Amaravati: A malnourished septuagenarian woman heard from people around that a rice-for-plastic counter would be set up in East Godavari's Peddampuramm, a small town which has a population of 50,000 people. She went round colonies, picking up plastic covers, bottles and tiny things thrown in the streets. By Wednesday, she gathered a bag full of plastic waste, in just three days. She walked down to the counter that was set up by a group of local youths and exchanged it for rice.
“She gave us three kg of plastic waste and went back with three kg of rice,” says Naresh Pedireddi, the young cashew entrepreneur whose brainchild is 'rice-for-plastic-waste'. He runs a Facebook group named Mana Peddapuram, which has close to 24,000 members, and has 2,000 volunteers on the ground.

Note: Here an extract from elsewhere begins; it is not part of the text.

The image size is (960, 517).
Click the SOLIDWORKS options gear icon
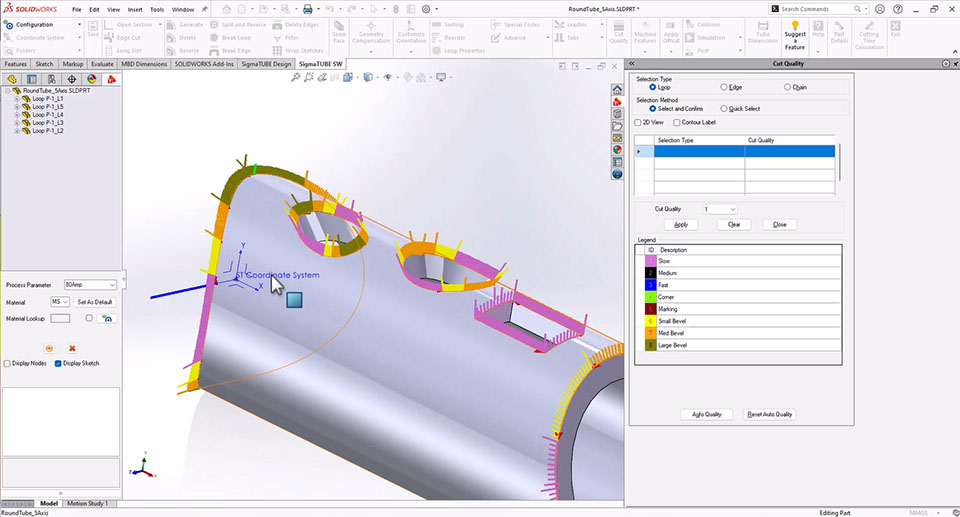424,9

The group members put together two different news stories. Firstly, India generates 25 lakh tons of plastic waste and only nine per cent of it goes for recycling. Secondly, India stands at 103 in the hunger index.
“When these two were matched, the result was our idea to collect plastic and give rice. We named it "Avoid Plastic - Avoid Hunger". The members readily agreed and we fixed the day of Gandhi Jayanthi for the inauguration. We will continue this programme on a weekly basis,” Naresh said. On the first day, the group collected 200 kgs of plastic, which was reciprocated with 200 kg of quality rice costing Rs 30 a kg.
To encourage children to also participate in plastic waste collection or disposal, the group offered toys and chocolates. The group tied up with the local municipality for reuse of plastic collected through this initiative.
The four-year-old group does not depend on donations. When it announces a programme, the members themselves offer their contributions. For the rice-for-plastic programme, many members and local entrepreneurs offered one bag to ten bags (of 25 kg) of rice. The material would be collected when required.
Drawing inspiration from the group, youth in ten villages in East Godavari organised similar programmes on Wednesday. “Still people are contacting us for information and guidance,” Naresh added.
The group also administered a oath on its members against using harmful plastic. The understanding is that anybody found using plastic would be clicked and the photo would be posted on social media to expose their pseudo commitment.
The Chirala municipality in Prakasam district also held a plastic waste collection programme, offering fruits and vegetables.